Autoresearch — Baochun Li

It has been two weeks since Andrej Karpathy released Autoresearch.

It has a simple idea: give an AI agent an environment where it knows what is the benchmark that it should run and optimize on, and ask it to repeatedly take actions to optimize the project for this particular benchmark. Experiment runs on the benchmark can be used to keep or discard the optimization, and optimizations that are kept will accumulate over time.

Surprisingly, such a simple idea turns out to be extremely effective. As Kaparthy proclaimed:

…in any case no one could tell if that’s right or wrong as the “code” is now a self-modifying binary that has grown beyond human comprehension.

The key is to define a precise benchmark that can be used to evaluate any solutions to a problem, so that an AI agent — or multiple collaborating agents — can run this benchmark to decide whether an idea should be kept or discarded. Naturally, since this requirement is not too exacting, quite a large number of projects have spun up, including my own experiments trying the idea on the Days discrete-event network simulator, improving performance by over 25%. Autoresearch doesn’t really care about what you wish to optimize, as long as some precise benchmark is defined.

This requirement, however, was not really satisfied in many academic research papers. Often, it is difficult to read between the lines to see what a paper is trying to optimize for. A paper can go on for 10 pages, yet there is not a single prescribed benchmark that can precisely capture the problem that it wishes to solve, and how the paper advances the state-of-the-art on this benchmark. In my own words, these papers are not autoresearch-friendly.

Here are some noteworthy autoresearch projects over the past two weeks:

—

Shopify’s CEO, Tobi Lütke, announced that David Cortés and he implemented Autoresearch as a Pi extension, pi-autoresearch, in about 2500 lines of TypeScript code.

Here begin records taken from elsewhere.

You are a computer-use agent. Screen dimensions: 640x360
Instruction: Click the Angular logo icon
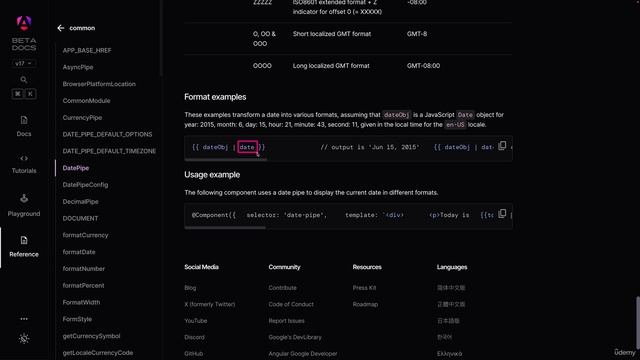tap(24, 23)
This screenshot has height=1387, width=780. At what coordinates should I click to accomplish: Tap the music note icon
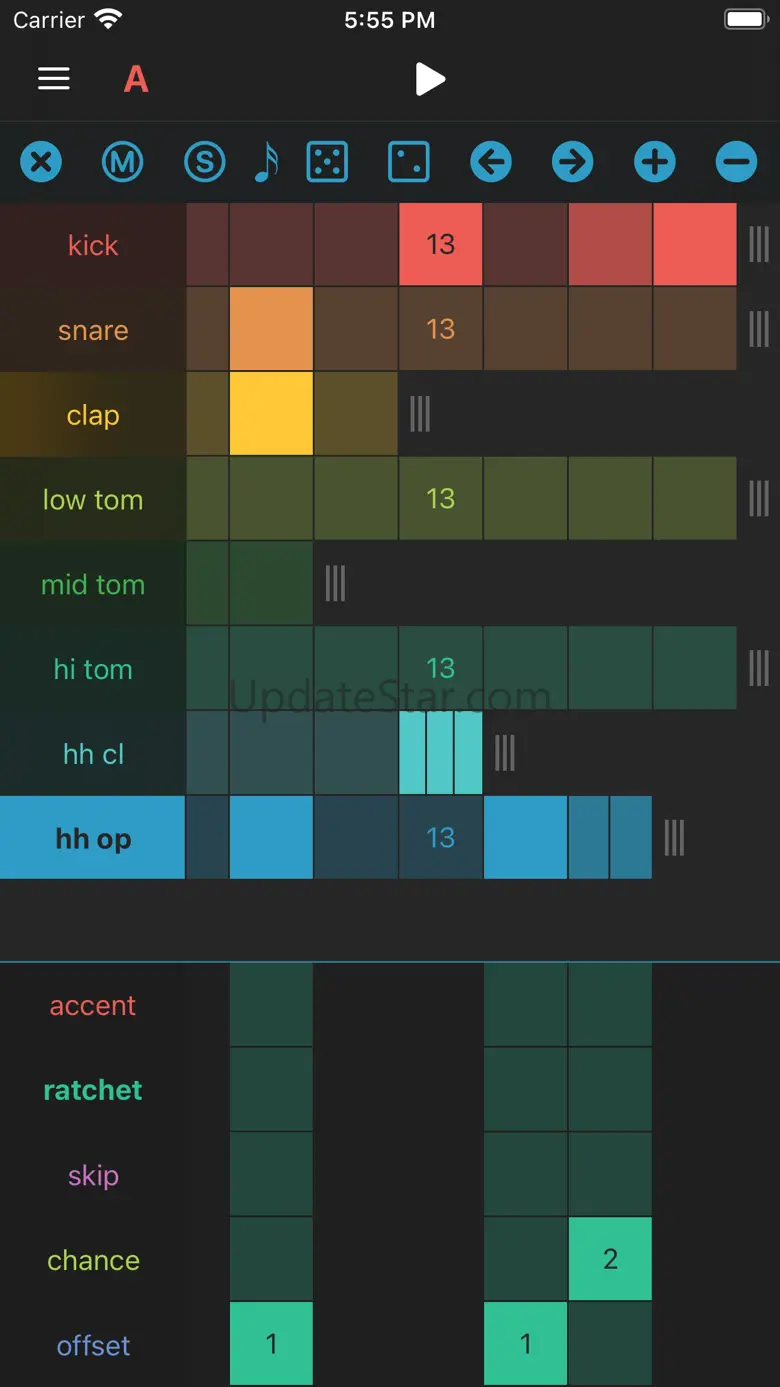(266, 161)
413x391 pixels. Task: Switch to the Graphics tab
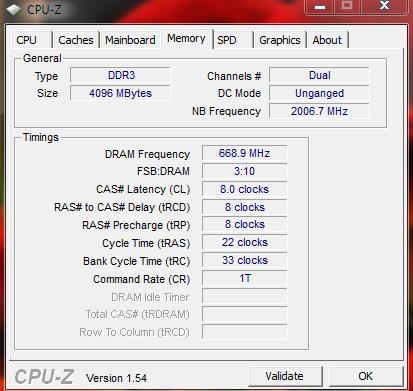tap(280, 40)
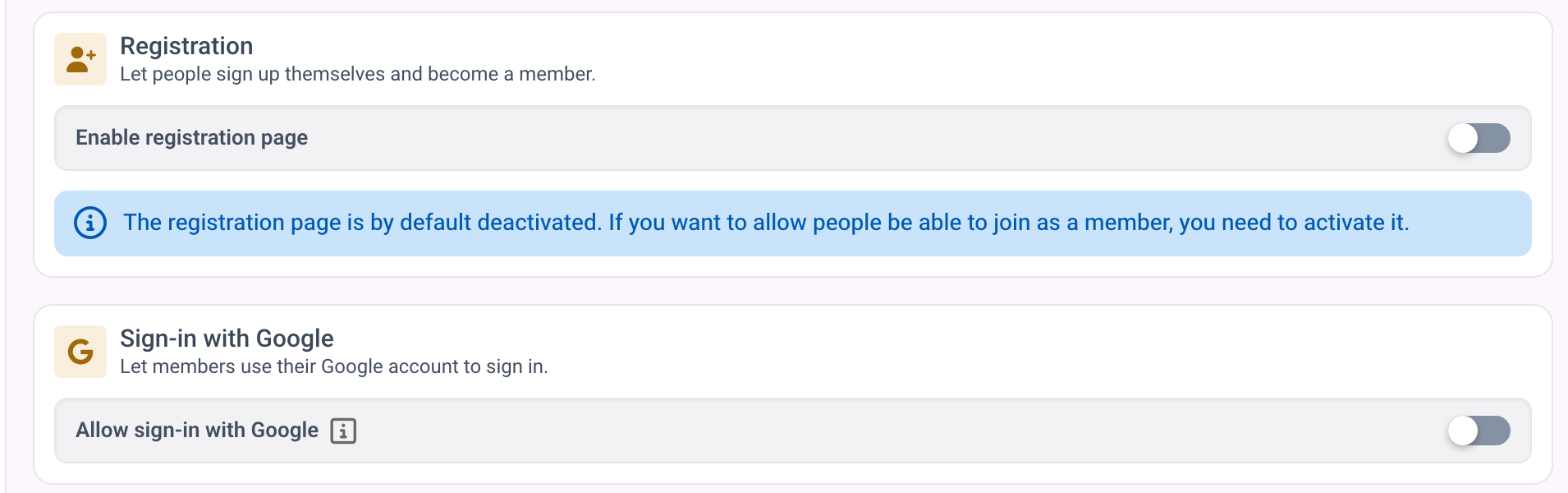The image size is (1568, 493).
Task: Click the Google G logo icon
Action: 80,352
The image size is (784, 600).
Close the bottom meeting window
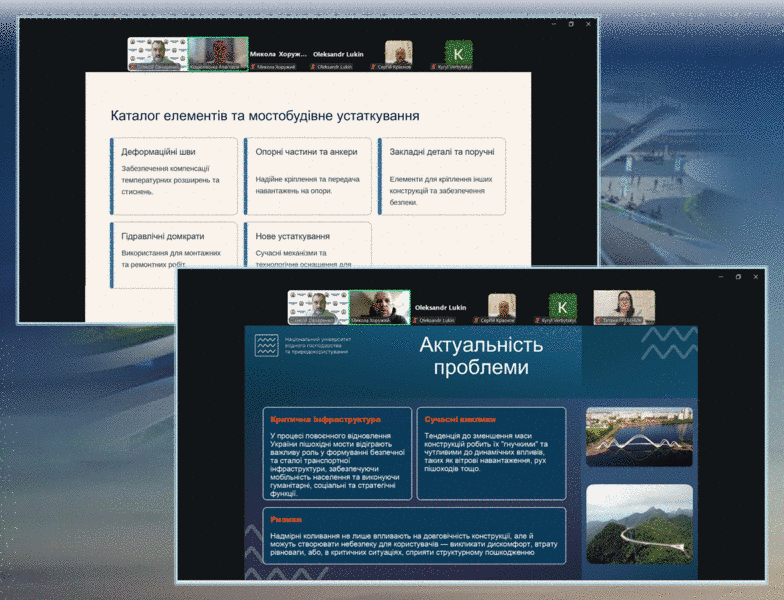tap(757, 277)
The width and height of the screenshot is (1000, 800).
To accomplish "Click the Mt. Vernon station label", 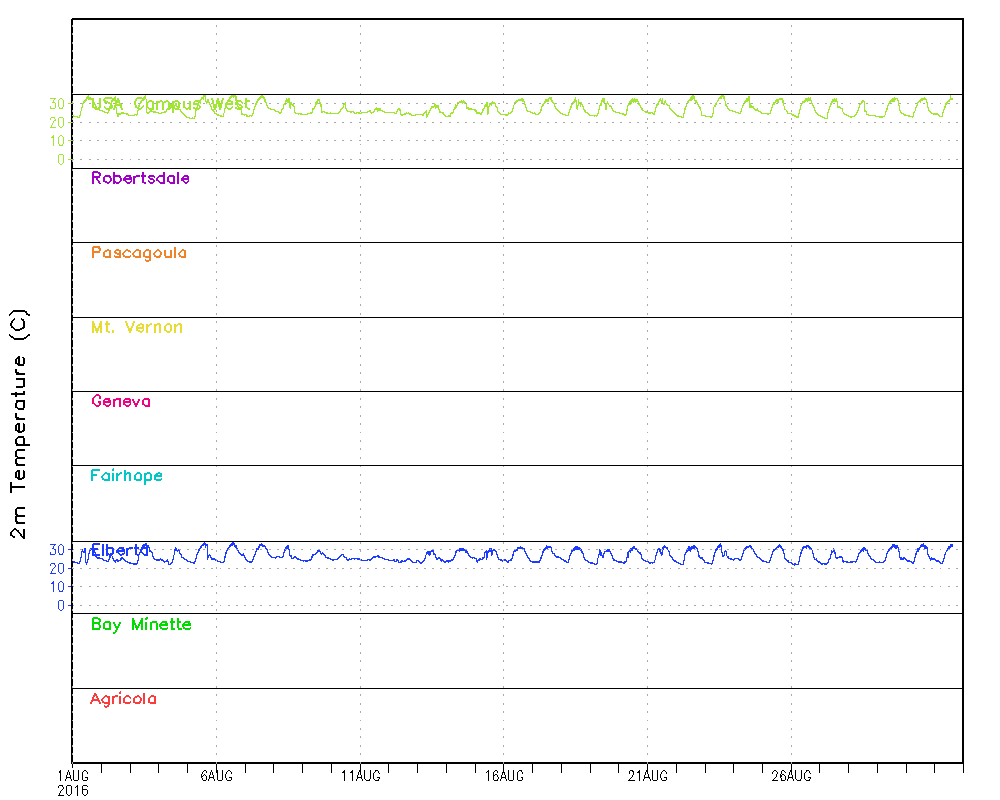I will tap(137, 328).
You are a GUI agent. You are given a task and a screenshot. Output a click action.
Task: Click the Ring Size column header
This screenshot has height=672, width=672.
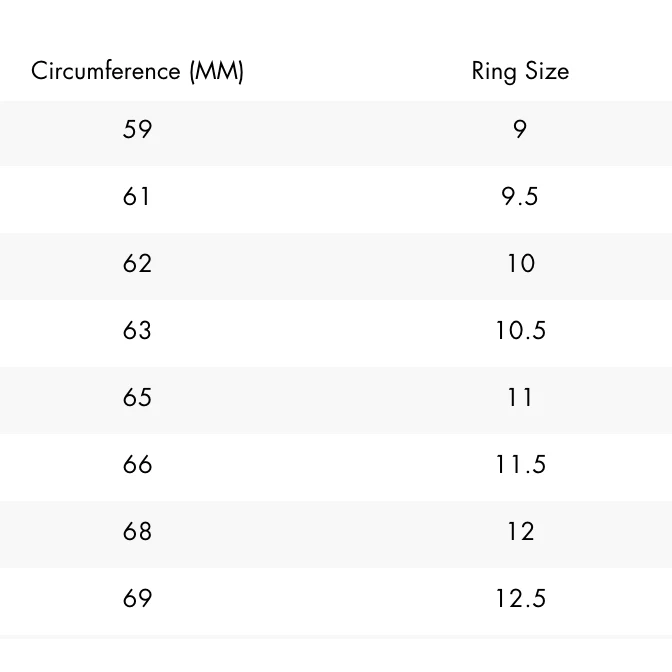[520, 71]
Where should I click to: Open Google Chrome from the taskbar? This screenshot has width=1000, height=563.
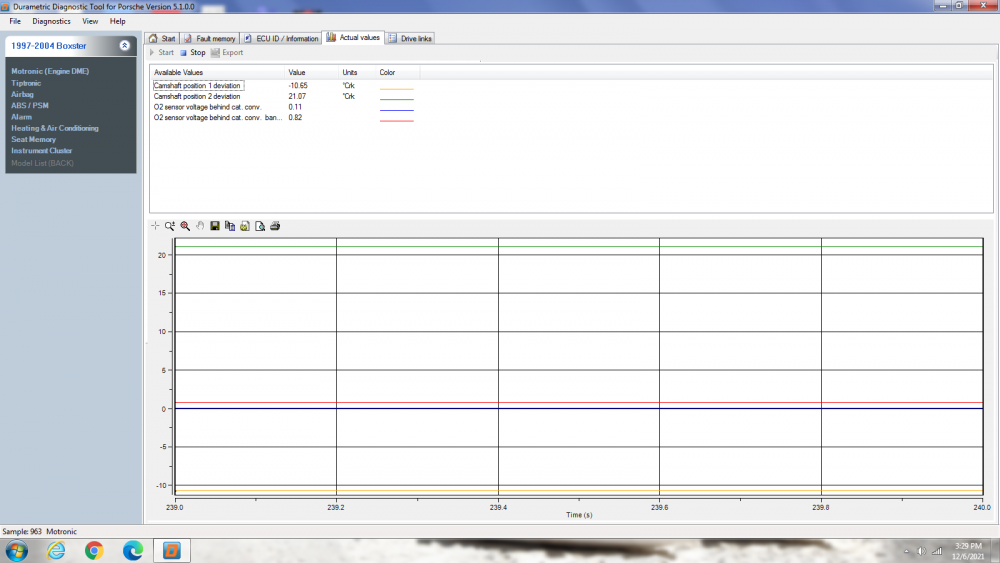click(94, 550)
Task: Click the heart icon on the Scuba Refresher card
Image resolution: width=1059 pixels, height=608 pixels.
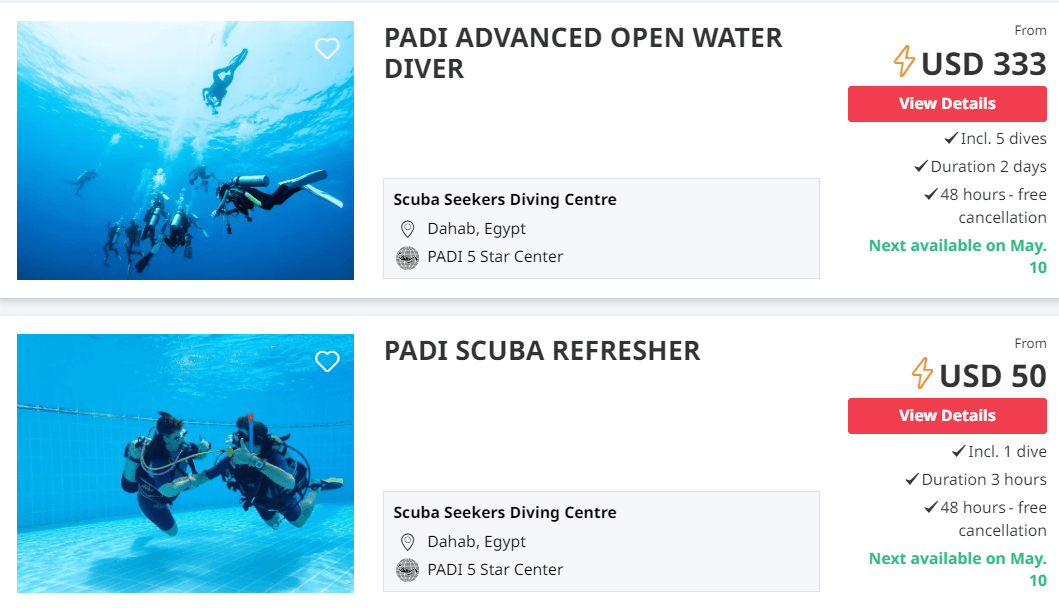Action: pyautogui.click(x=327, y=361)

My own experiments in Days used this extension, and it worked extremely well. Without any prompts and with only /autoresearch, it would automatically dig into the codebase to find the most suitable benchmark to optimize for. After I provided a specific benchmark, it would switch to the one I asked for in my explicit prompt. For the initial benchmark that included a routing protocol implementation, the agent got a bit too eager and coded a custom routing implementation for FatTree topologies only, which breaks the routing mechanism when the topology is not a FatTree. Overall, however, autoresearch saved about 25% in runtime performance on this particular benchmark, which is quite a bit given that the codebase has already gone through many rounds of optimizations in the past.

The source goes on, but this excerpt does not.